The First Indochina War was fought between the French Expeditionary Corps and the Viet Minh in mostly northern Vietnam, but also a little in Laos and Cambodia. Basically, when France tried to re-establish its presence in its colonies which had been overrun by the now-receding WWII Japanese, they met with resistance from nationals who for the first time had experienced a break in foreign control.

Their leader, Ho Chi Minh, gathered support by speaking against foreign oppression and the negative impact of colonization. In one speech he claimed independence against France with the following words: "We hold the truth that all men are created equal, that they are endowed by their Creator with certain unalienable rights, among them life, liberty and the pursuit of happiness."

Sound familiar?

This conflict bore several other similarities to the American Revolution. Perhaps two key factors were "home-field advantage" of the native forces and overconfidence, or at least an underestimation of the native forces by the French.

From 1946 to 1954 the war ebbed and flowed until the Battle of Dien Bien Phu from March - May 1954. In the end, the Viet Minh under Ho Chi Minh managed to setup and quickly move heavy artillery through thick jungles to form a rotating firing platform in the hills high above the French positions. Additionally, they possessed powerful anti-air guns that the French weren't prepared for that plagued the resupply of French lines.

Due to their constant movement and ingenious "dummy" techniques: hiding artillery in bomb-proof bunkers, placing wooden mock-ups of artillery batteries to confuse lookouts, when the shooting started the Viet Minh knew where every French artillery battery was and the French had no idea how many or where the Viet Minh batteries were placed.

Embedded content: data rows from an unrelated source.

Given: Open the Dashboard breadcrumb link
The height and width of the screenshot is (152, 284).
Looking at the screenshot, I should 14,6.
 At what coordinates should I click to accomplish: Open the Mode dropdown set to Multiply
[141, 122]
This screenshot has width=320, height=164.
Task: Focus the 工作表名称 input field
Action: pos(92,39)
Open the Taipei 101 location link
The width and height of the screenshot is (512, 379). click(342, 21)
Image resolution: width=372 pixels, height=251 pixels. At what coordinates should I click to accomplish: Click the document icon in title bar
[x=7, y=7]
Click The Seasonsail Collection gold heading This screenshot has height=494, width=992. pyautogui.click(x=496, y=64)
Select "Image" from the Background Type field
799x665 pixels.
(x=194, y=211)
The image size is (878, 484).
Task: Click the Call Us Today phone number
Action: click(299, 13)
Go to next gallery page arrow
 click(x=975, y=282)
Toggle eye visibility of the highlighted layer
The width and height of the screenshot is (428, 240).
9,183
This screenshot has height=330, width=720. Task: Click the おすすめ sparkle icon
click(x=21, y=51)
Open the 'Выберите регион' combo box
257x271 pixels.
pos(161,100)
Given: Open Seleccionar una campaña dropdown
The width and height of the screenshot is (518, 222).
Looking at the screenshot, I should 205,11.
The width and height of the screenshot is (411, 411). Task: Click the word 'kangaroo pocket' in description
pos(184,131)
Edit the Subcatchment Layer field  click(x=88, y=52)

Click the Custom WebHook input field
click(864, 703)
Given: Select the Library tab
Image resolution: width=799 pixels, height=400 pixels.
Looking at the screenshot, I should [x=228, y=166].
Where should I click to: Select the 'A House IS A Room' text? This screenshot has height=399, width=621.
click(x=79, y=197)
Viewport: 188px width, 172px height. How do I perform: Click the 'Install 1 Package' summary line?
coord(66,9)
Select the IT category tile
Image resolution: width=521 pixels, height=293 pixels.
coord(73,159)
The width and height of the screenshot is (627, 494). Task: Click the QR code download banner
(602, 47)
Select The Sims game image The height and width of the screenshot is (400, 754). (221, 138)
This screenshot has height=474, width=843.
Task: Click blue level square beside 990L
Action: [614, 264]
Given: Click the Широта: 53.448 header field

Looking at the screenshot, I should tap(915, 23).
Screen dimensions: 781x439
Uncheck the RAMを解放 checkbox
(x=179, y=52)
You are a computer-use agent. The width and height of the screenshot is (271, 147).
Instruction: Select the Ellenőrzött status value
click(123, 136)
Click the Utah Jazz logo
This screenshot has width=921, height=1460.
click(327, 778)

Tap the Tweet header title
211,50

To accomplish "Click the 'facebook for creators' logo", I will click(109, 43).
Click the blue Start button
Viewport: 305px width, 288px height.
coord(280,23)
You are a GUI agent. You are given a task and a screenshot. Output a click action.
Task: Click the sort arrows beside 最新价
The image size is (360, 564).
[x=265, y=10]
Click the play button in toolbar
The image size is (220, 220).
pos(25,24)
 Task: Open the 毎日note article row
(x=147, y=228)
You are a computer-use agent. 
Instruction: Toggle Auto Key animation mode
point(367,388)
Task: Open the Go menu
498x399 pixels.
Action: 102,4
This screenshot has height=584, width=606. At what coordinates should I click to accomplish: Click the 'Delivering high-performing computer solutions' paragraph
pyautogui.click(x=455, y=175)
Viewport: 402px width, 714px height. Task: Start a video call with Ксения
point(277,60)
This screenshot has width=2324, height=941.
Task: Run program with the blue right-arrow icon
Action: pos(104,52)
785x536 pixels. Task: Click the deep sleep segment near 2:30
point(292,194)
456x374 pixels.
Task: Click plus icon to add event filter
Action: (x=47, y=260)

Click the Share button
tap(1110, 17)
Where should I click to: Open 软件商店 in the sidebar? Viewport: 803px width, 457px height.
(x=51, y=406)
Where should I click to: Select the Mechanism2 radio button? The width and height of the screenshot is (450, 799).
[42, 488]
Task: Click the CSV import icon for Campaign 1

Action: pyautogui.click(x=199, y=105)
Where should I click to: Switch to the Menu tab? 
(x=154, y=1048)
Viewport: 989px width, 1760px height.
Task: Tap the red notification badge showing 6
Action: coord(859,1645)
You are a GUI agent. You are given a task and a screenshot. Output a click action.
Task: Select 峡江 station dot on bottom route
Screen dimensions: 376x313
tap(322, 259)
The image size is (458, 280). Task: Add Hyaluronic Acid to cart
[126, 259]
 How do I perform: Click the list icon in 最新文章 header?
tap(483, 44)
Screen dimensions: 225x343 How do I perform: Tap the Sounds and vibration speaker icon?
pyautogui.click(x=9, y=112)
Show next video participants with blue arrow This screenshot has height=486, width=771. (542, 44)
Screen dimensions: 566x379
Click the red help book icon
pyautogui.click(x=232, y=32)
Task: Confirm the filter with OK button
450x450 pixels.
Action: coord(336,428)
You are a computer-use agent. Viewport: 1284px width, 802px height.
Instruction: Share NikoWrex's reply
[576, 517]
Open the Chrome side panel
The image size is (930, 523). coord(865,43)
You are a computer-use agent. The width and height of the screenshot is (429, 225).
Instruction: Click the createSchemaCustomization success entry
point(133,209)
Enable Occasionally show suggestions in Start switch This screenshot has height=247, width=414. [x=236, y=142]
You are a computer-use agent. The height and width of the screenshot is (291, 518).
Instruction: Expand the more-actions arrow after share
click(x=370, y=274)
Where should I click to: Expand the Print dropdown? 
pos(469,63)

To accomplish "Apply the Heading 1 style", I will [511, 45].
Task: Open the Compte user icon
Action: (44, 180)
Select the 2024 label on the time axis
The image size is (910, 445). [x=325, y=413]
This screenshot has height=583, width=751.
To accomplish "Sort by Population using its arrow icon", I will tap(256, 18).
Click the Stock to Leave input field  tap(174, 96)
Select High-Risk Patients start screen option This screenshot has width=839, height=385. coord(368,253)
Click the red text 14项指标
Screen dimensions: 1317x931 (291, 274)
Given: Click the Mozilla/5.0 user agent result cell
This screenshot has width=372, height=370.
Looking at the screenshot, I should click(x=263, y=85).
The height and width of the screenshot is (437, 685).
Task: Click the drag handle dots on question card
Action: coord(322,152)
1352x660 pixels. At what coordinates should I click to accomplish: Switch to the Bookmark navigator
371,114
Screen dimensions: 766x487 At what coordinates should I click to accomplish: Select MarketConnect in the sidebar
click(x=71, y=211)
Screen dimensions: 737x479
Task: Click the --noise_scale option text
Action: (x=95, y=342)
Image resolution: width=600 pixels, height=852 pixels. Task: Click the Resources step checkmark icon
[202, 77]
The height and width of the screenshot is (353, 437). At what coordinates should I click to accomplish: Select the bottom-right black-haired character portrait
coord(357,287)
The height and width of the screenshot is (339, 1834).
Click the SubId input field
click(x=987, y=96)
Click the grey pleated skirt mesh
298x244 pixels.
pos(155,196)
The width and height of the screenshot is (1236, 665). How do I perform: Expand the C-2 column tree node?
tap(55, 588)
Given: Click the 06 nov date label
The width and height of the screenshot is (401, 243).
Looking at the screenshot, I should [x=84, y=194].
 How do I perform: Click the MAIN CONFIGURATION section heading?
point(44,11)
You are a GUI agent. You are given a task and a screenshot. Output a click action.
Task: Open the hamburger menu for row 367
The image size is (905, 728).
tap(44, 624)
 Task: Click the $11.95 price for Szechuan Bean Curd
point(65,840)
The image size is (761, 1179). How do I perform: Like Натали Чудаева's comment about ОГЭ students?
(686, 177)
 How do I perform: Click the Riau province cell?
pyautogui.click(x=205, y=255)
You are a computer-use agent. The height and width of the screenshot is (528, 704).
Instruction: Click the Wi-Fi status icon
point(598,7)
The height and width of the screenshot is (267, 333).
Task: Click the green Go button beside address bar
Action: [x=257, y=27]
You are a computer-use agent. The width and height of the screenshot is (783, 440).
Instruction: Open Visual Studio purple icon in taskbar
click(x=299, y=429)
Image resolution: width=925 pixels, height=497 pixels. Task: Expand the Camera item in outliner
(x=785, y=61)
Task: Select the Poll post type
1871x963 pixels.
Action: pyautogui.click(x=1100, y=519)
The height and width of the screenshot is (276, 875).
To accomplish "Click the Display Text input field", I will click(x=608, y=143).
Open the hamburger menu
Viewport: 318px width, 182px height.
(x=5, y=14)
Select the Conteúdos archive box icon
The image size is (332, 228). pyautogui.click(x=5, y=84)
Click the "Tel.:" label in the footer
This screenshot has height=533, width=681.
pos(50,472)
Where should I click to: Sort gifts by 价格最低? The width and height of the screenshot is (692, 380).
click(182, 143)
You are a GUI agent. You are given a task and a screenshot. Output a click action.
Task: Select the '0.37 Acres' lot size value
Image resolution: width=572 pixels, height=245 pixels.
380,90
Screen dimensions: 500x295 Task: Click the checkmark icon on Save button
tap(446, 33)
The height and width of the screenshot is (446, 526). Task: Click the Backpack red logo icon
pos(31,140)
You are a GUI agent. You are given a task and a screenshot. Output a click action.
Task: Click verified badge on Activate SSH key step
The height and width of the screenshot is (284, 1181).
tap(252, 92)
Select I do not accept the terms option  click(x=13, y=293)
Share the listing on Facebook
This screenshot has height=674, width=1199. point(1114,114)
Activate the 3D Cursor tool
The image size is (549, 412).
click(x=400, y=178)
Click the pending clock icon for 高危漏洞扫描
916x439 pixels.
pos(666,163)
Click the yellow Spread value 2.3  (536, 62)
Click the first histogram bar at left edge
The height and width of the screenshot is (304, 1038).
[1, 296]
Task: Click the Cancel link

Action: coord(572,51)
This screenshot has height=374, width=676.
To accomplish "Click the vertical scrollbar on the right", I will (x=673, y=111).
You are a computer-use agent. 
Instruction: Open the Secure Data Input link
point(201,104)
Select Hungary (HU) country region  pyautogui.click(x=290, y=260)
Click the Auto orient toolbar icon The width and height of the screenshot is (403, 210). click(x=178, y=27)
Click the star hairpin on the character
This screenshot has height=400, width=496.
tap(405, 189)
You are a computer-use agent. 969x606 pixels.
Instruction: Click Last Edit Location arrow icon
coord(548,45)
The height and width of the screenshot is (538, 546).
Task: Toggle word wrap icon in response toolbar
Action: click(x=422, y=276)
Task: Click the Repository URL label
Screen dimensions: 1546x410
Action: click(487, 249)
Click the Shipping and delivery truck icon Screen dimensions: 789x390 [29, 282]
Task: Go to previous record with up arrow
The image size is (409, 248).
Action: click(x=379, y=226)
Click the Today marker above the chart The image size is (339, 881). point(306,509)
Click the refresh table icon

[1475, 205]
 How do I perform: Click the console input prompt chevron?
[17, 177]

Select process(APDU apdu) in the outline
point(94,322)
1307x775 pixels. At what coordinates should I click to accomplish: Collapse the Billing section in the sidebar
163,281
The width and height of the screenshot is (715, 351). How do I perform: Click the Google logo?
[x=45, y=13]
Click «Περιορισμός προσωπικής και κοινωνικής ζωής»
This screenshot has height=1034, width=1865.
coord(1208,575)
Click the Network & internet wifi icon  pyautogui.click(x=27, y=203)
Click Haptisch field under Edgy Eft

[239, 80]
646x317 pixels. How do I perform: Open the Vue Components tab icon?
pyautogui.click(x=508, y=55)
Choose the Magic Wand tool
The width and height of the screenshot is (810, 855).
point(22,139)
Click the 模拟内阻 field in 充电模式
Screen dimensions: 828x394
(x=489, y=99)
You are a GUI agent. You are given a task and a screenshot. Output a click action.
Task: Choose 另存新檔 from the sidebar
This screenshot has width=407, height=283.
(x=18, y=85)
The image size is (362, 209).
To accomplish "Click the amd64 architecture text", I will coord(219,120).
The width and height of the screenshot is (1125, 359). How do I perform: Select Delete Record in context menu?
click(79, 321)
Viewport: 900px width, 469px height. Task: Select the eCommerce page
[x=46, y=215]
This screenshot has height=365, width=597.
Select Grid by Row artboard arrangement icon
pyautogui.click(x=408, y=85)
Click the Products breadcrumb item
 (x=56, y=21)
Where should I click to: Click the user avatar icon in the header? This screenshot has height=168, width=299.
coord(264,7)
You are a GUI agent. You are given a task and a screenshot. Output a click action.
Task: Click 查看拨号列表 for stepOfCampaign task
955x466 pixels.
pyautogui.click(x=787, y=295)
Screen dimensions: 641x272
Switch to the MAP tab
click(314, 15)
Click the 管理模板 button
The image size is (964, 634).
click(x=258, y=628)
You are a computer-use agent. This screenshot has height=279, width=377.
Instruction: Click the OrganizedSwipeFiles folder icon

Both sides took heavy losses, yet the Viet Minh prevailed. It marked "the first time that a non-European colonial independence movement had evolved through all the stages from guerrilla bands to a conventionally organized and equipped army able to defeat a modern Western occupier in pitched battle" according to one historian.

The day after the French surrender the Geneva Conference began, which ultimately led to the complete French withdrawl and the division of Vietnam into a northern state backed by China and the USSR and a southern state backed by France and the US. Even at this juncture, the 17th parallel was a point of tension, and as history has demonstrated, this tension would only increase in the following years.

Ironically, the US supplied a few planes and carried out some bombing sorties in the battle, but would not openly participate. President Dwight D. Eisenhower stated, "Nobody is more opposed to intervention than I". Yet it didn't take much (or anything depending on whom you believe) for President Johnson to change the US position a few years later in the Gulf of Tonkin Resolution of 1964.

So in short, had we stepped up involvement earlier and more intensively, the US could possibly have avoided the conflict we were drawn into ten years later.

I'm climbing down off my history soapbox, but still think it was cool to see the place that it all went down.
Next stop - the border.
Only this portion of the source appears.